The BSA's mission is to change that.
WHAT WE DO
The Black Swimming Association (BSA) is a non-profit organisation set up to:
Ensure people of African, Caribbean, and Asian heritage have equals access, and a safe experience in and around water.
Highlight swimming as an essential and invaluable life-saving skill for all communities.
Promote education among African, Caribbean, and Asian communities on water safety and drowning prevention measures.
Challenge the Aquatic sector into addressing its inherent systemic and institutional inequalities.
Ensure that the issues that preclude these communities from engaging in aquatics are researched, understood and adequately addressed.
Collaborate with national aquatic governing bodies, brands and other charities in order to drive participation, engagement and inclusion for African, Caribbean, and Asian communities in aquatics.
Diversifying The World of Aquatics
The BSA works with partners across the aquatic sector to increase awareness of water safety and the health benefits of aquatics.
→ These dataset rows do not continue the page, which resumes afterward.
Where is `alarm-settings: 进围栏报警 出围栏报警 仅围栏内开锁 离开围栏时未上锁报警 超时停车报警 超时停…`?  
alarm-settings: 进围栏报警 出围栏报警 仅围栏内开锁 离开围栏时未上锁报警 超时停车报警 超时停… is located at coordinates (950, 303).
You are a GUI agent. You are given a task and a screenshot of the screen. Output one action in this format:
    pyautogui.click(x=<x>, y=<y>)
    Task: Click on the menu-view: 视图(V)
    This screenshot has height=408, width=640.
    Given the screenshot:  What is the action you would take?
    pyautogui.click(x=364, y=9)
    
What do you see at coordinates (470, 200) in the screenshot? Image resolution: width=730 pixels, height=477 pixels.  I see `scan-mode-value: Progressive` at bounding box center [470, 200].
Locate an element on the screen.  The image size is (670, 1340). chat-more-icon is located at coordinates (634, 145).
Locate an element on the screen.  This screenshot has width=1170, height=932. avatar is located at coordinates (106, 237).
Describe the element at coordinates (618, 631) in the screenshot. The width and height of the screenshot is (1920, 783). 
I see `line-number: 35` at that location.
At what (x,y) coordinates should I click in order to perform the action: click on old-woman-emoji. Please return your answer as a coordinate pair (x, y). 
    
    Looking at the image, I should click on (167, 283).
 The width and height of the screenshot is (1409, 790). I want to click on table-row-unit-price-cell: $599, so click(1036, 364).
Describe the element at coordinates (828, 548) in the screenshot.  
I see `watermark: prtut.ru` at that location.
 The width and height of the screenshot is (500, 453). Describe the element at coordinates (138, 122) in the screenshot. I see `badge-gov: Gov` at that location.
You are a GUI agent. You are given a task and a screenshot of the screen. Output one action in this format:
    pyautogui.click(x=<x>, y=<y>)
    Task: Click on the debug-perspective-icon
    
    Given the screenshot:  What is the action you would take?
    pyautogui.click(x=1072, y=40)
Through these partnerships the BSA consistently tackles the inherent systemic inequalities present in our sector. Through education we can raise awareness of water safety, drowning prevention measures, and the importance of learning how to swim.
At the BSA, we are dedicated to understanding and addressing barriers that limit communities of African, Caribbean, and Asian heritage from engaging in aquatics and water safety. We work in partnership with institutions so that we can comprehensively tackle issues of diversity, inclusion, participation, engagement and representation in aquatics.
One of the key objectives of the BSA is to make swimming more accessible. The BSA does this by supporting swim charities, swim teachers and grassroots swimming clubs. Amazing work is already being done in the community, the BSA simply ensures that it can continue. Through this support we can significantly increase the number of people from African, Caribbean, and Asian heritage of who have access to water, while also removing barriers to participation.
The BSA is committed to fully unpacking the various issues that restrict African, Caribbean, and Asian communities from accessing aquatics. As a result, the BSA is currently producing targeted, accurate, and independent research on the topic. Only by fully understanding all the problems our communities face in aquatics, can we work to dismantle them, and create a more inclusive arena.